- **THE TASK**
With pictures excluded, give again exactly the lines running from the one holding "The width and" through the end of the listing below.

*** Opening of RECORDED INFORMATION ***

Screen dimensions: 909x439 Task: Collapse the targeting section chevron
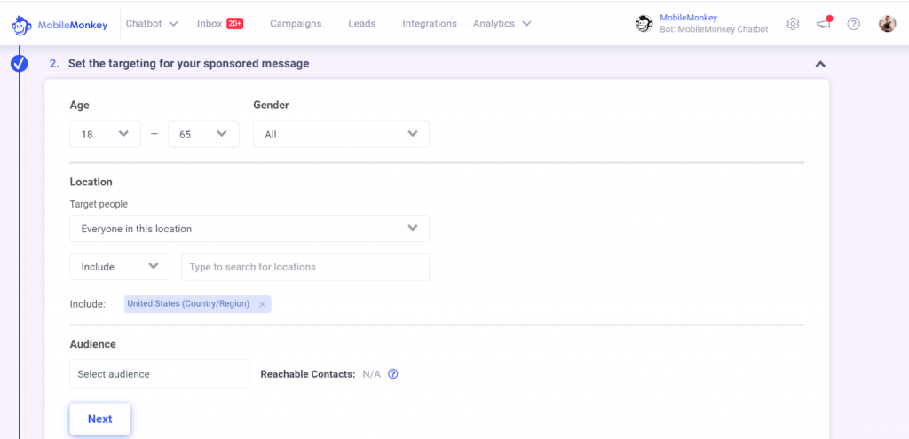point(819,64)
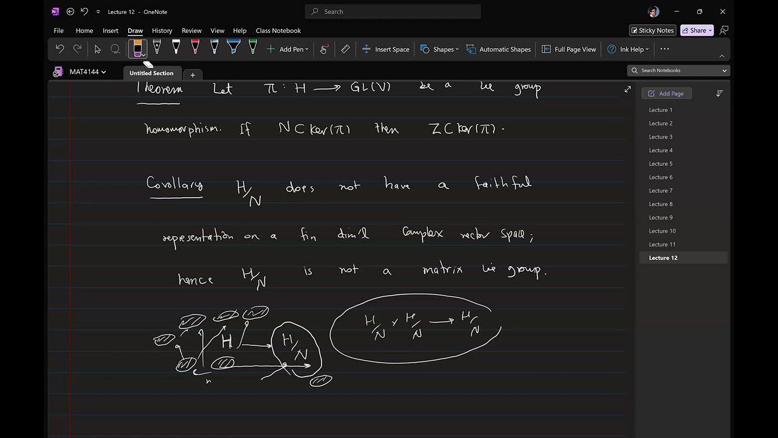Expand page to full width arrow icon
Image resolution: width=778 pixels, height=438 pixels.
(627, 89)
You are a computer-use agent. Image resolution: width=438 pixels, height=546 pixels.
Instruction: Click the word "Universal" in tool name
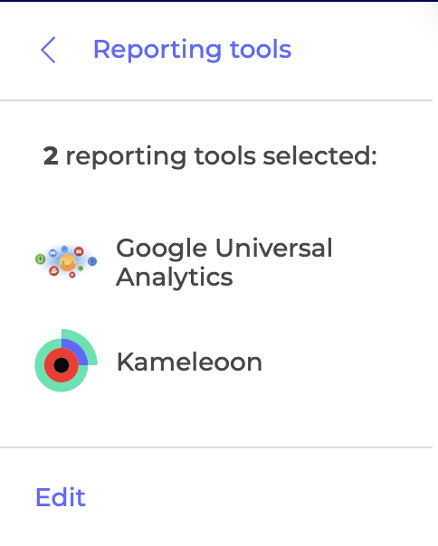coord(274,248)
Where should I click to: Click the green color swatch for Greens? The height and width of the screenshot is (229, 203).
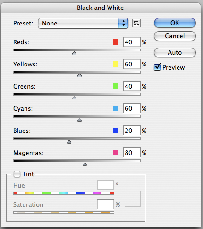pyautogui.click(x=116, y=86)
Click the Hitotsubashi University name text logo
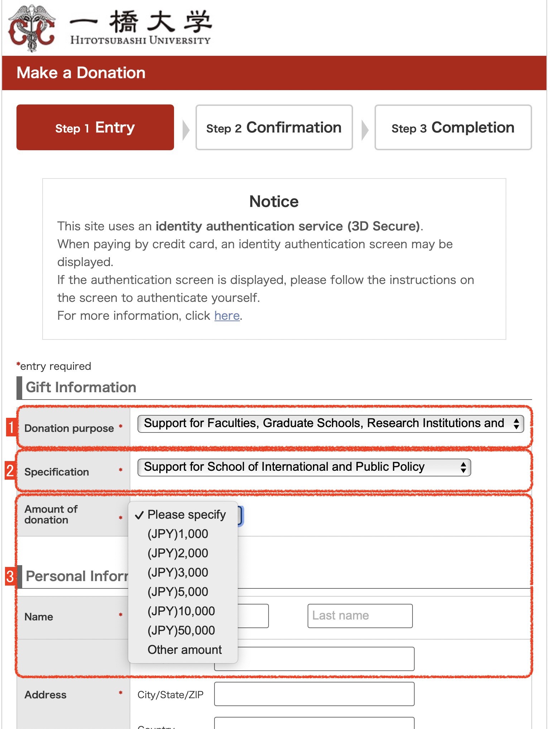550x729 pixels. 141,27
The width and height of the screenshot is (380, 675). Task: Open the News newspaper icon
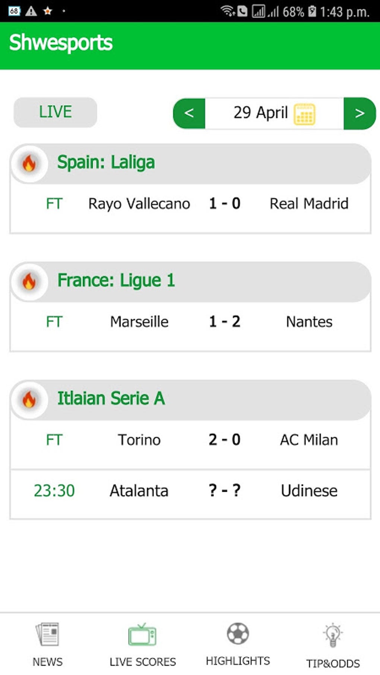coord(48,634)
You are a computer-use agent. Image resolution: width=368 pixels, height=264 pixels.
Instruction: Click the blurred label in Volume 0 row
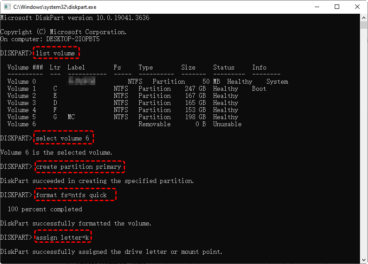tap(82, 81)
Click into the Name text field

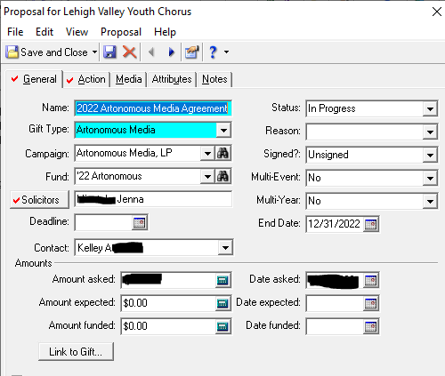pyautogui.click(x=153, y=108)
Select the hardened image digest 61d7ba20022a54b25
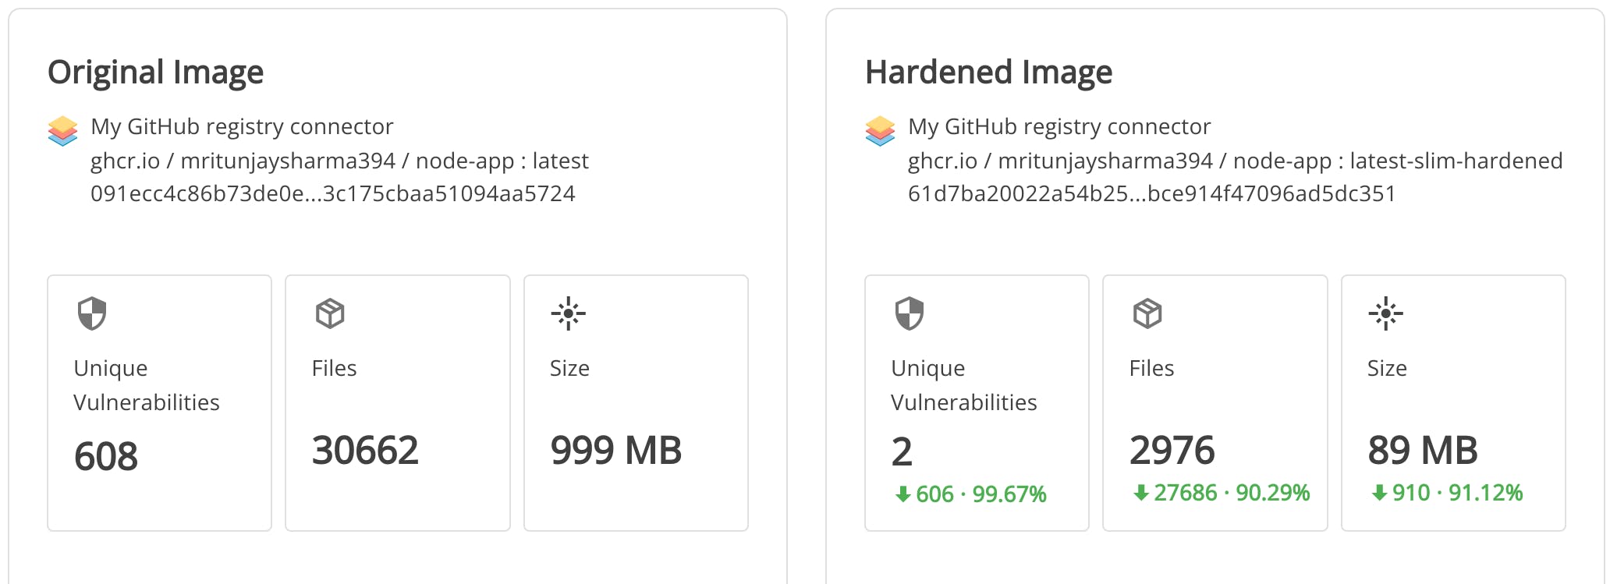1610x584 pixels. (x=1152, y=193)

*** Close of RECORDED INFORMATION ***

- **EXERCISE ANSWER**
The width and height of the screenshot is (380, 675). Task: Open the News newspaper icon
coord(48,634)
You are a computer-use agent. Image resolution: width=368 pixels, height=264 pixels.
Instruction: Click the blurred label in Volume 0 row
tap(82, 81)
Click into the Name text field

pyautogui.click(x=153, y=108)
Select the hardened image digest 61d7ba20022a54b25
1610x584 pixels. (x=1152, y=193)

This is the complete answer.